*The problem:* Word for word, and without a single picture, repeat the entries.

++++++

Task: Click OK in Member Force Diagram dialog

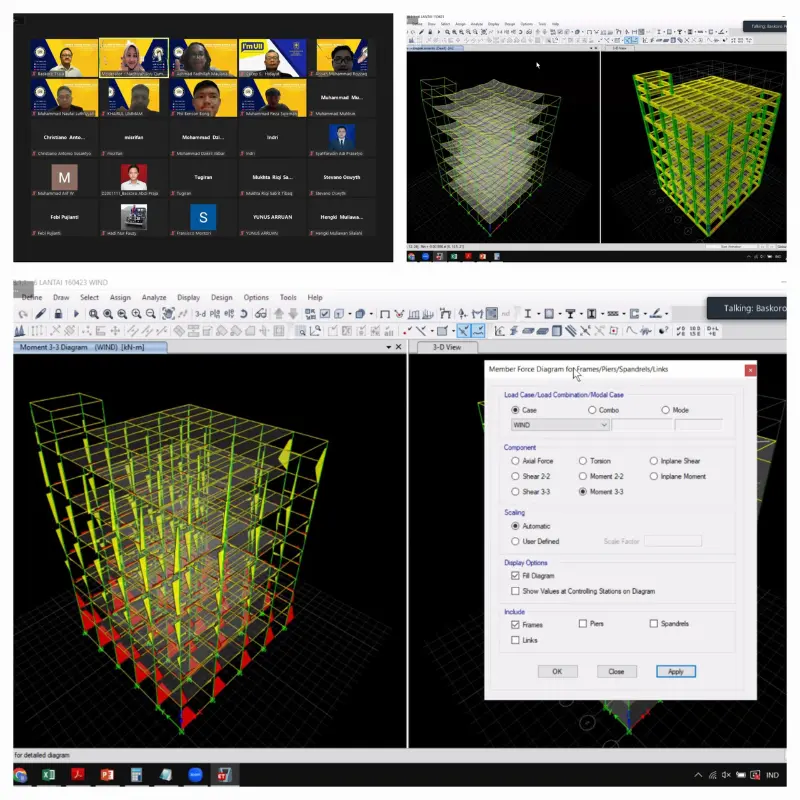Action: 557,671
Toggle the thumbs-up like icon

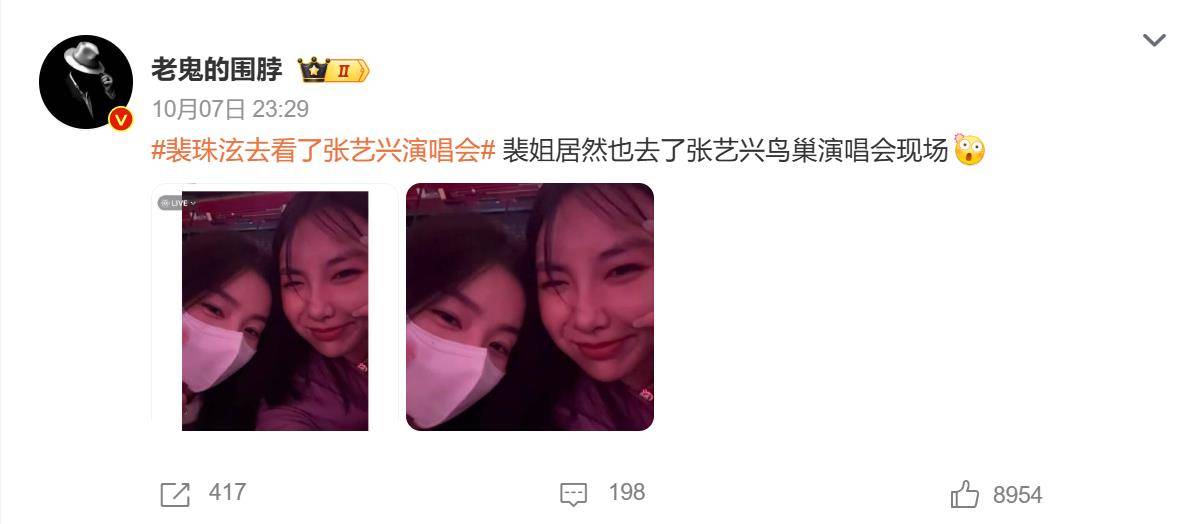tap(965, 494)
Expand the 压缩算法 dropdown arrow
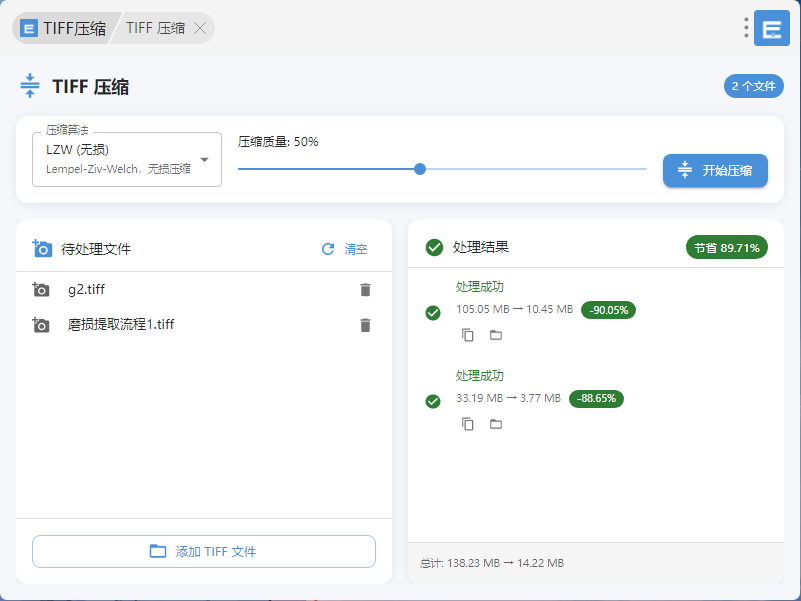This screenshot has width=801, height=601. click(204, 160)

++++++

*Exercise response:*
Task: Click OK in Member Force Diagram dialog

Action: 557,671
Toggle the thumbs-up like icon

tap(965, 494)
Expand the 压缩算法 dropdown arrow
This screenshot has width=801, height=601. click(204, 160)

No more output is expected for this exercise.